Most of us worry about a breakdown or a tire blowout but don’t worry too much about failure of our air conditioning system. A breakdown at the side of the road can be a miserable and dangerous affair, but so can a long ride in a hot vehicle.
We often look at our vehicles’ air conditioning systems as “non-essential” and so may neglect them in favor of repairs and maintenance that keeps the car running. But preventive maintenance of an air conditioning system is simple and inexpensive, while repairing it can be very costly.
You should check the refrigerant in your air conditioning system regularly to ensure it is adequate and clean. Air conditioning systems often fail because air and water have contaminated the refrigerant. Air reduces the efficiency of the refrigerant, and water can cause rusting of the system’s components. If your refrigerant is contaminated, the system should be evacuated and recharged. This will actually extend the life of your air conditioning system, preventing costly repairs, and keep it at peak performance.
Inadequate refrigerant indicates a leak in the air conditioning system. Over time, seals in the system can crack, causing the refrigerant to leak out, reducing the efficiency of the system. Replacing these seals will keep your air conditioning system at its best, and, again, will help you avoid more costly repairs.
One good car care tip is to run your air conditioner periodically in the winter. This will keep the seals from drying out and cracking, saving you the inconvenience of this relatively minor repair.
Check with your owner’s manual or stop into Dad's Automotive Services and Repairs for information about how often your air conditioning system should be serviced.
Another piece of good auto advice: if your air conditioning system isn’t working or is starting to show signs of breakdown, NOW is the time to get it fixed.
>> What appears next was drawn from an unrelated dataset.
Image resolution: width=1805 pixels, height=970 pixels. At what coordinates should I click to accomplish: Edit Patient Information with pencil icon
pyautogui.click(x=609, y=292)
Waiting will only increase the chances that you are in for major repairs and a heft repair bill.
On a final note, if you own an older vehicle, you should check into upgrading the air conditioning system. Vehicles manufactured before 1993 often contained a refrigerant known as Freon. The manufacture of Freon was outlawed in 1993, leading to an ever-dwindling supply, which leads to an ever-steeper price. If your vehicle still uses Freon, you should have it retrofitted to use the new, EPA-approved R134A refrigerant. The retrofit will actually pay for itself by reducing the cost of recharging the refrigerant.
Remember, preventive maintenance—of your entire car—will keep you on the road. And, in this case, it will help you keep your cool!